Exercise passage:
Years ago, he appeared on our screens as a young 10-year-old boy with thick glasses and a deep fascination with the world of cinema in “Baheb El Cima” (I Love Cinema). Back then, he was a child actor who over the years, never lost his way, stuck to his roots, stayed humble and down to Earth. Today, we got the pleasure of having a casual chat with the 29-year-old actor known as Youssef Othman to uncover how he remained grounded all these years.
“From an early age, I was plunged into the world of fame. Having that spotlight was both a good and bad experience” says Othman. Unlike other child actors, Othman was extremely lucky as his mother put a lot of effort into making sure he lived a full and thriving life, “from basketball to karate to football, mum gave me the space to try out all kinds of sports” Othman explained.
Along with that, he also attended school, had great grades and went to AUC where he double majored in Integrated Marketing & Communications as well as Film. Acting is a very demanding job but somehow, Othman managed to live a very ordinary life. Even his interests are very relatable and full of nostalgia.
“I love watching cartoons. I also had this fun hobby of buying empty VHS tapes and recording my favorite films, cartoons and tv shows like Kids Next Door, Dexter & سابق و لاحق. I wanted to create an entire library of everything I loved to watch.”
Along with his rich personal life and collection of interests, Othman also adored acting. Throughout his life he took on many projects, from his sports YouTube channel to working as a TV presenter on a fun escape room show called “The Room”. But what rung true to him more than anything was acting.
This was even after he faced massive obstacles when he tried to make a name for himself beyond that in “Baheb El Cima” (I Love Cinema). In his early twenties, nailing a role was pretty tough, casting directors could not box him in a category. Some found him too young, others too old. In that struggle, he also had to convince his dad to study film in AUC, a career that his father believed had no future.
Recalling that time, he says “I felt lost and without a compass to guide me and that is when I decided to seek advice from the legendary actor Mahmoud Hemida”. He gave it to him straight and told him to study the craft of acting so that he’d have that foundation to build upon throughout his career. And that is exactly what he did.
Even as an adult actor, he never locked himself in the bubble of fame. He knew how to burst out of it and experience the good, bad and ugly aspects of life. What made him unique is how he pooled from life’s most awkward and difficult experiences and channeled each moment into his acting.
As an actor, he constantly craves those kind of situations, “I like taking the plunge and trying new things and even be put into awkward situations… I remember in the past someone sent me a voice note that really bothered me. After a year, I needed to act out an emotional breakdown so I went looking back for that voice note. I needed that feeling of anger as well as piercing ache of someone demoralizing you so I listened to the voice note and I remembered the pain and channeled it.”
Today, through his brave approach to life, he’s able to play around with unique roles whether its as a standup comedian in “Wadi El Jinn” or a belly dancer’s assistant in “Earthquake” alongside Mohammed Ramadan. He recalled some of his favorite parts of “Earthquake”, “it was set in the 90s, I had slick hair, wore lots of rings and jewelry, it was very different”. To him, he likes to lean towards any role that is really different from his own personality and is also challenging.

Actions to take:
A. Using the profile of Youssef Othman, answer these questions:
(i) What two subjects did Othman double major in at AUC?
(ii) Which actor did Othman go to for advice when he felt lost?
(iii) What role did Othman play in "Wadi El Jinn"?
B. Translate this sentence from the profile of Youssef Othman into Spanish: "Acting is a very demanding job but somehow, Othman managed to live a very ordinary life."
C. Write out everything in the profile of Youssef Othman from "Along with his" down to "anything was acting.".
You will not need the data that comes after the profile of Youssef Othman.

Collected data entries

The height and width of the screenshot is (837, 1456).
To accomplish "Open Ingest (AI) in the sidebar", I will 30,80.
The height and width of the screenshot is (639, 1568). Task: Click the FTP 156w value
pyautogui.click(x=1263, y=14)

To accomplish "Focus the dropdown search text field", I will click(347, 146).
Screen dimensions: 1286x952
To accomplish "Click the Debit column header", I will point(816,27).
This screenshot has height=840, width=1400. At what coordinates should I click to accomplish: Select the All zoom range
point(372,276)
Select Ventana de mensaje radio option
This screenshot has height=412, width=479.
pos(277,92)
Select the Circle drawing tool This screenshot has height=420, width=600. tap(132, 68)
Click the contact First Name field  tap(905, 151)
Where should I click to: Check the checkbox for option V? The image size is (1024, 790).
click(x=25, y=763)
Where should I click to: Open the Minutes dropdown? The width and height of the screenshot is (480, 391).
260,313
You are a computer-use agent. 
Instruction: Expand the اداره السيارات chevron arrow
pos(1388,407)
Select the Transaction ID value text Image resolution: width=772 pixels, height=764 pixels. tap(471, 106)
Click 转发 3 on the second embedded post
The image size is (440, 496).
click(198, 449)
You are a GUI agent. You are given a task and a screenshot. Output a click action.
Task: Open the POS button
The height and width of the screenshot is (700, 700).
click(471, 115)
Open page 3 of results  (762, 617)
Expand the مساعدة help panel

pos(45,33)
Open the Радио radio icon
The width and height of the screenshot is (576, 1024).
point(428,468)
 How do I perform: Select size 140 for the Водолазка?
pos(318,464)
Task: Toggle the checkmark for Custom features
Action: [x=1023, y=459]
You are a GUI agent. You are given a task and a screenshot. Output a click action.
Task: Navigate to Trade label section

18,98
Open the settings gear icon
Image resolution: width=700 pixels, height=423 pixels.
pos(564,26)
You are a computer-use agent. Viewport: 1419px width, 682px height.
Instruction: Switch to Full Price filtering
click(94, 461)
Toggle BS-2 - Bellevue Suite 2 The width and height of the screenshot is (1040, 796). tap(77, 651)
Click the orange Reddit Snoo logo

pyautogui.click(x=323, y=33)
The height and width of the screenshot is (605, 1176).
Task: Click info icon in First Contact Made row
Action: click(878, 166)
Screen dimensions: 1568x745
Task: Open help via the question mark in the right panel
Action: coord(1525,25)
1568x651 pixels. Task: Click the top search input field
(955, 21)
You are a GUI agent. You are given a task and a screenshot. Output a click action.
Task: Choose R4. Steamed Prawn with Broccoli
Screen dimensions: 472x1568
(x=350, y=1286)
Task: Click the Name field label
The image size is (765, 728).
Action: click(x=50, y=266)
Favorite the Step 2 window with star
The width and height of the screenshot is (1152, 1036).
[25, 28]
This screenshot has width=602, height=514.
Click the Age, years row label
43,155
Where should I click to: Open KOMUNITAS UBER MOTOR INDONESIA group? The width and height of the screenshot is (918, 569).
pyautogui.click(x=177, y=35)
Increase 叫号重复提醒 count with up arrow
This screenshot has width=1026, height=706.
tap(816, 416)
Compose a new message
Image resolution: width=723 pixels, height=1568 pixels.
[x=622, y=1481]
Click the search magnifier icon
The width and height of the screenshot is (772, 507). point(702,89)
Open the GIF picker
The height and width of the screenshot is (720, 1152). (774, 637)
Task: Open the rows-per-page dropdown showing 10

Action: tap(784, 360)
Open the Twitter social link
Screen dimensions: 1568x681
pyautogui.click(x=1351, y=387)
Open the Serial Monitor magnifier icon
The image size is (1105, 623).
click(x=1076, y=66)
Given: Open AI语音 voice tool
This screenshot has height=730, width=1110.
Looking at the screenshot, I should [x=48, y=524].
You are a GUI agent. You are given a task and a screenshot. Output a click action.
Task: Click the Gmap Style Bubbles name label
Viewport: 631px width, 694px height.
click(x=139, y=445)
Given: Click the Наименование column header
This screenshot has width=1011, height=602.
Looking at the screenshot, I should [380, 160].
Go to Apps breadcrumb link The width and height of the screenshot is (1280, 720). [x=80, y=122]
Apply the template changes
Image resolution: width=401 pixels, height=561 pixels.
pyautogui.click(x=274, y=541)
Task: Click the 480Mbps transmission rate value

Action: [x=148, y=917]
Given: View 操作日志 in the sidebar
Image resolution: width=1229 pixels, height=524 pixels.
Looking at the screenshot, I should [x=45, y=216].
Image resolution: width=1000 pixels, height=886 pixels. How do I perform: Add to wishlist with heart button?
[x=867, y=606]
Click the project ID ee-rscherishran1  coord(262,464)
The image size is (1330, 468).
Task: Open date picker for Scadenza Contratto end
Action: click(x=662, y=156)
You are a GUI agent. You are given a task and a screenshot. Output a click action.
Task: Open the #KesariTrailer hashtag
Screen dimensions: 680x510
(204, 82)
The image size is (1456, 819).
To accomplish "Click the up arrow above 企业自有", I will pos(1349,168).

Activity answers:
A.
(i) Integrated Marketing & Communications and Film
(ii) Mahmoud Hemida
(iii) A standup comedian

B. Actuar es un trabajo muy exigente, pero de alguna manera Othman logró llevar una vida muy normal.

C.
Along with his rich personal life and collection of interests, Othman also adored acting. Throughout his life he took on many projects, from his sports YouTube channel to working as a TV presenter on a fun escape room show called “The Room”. But what rung true to him more than anything was acting.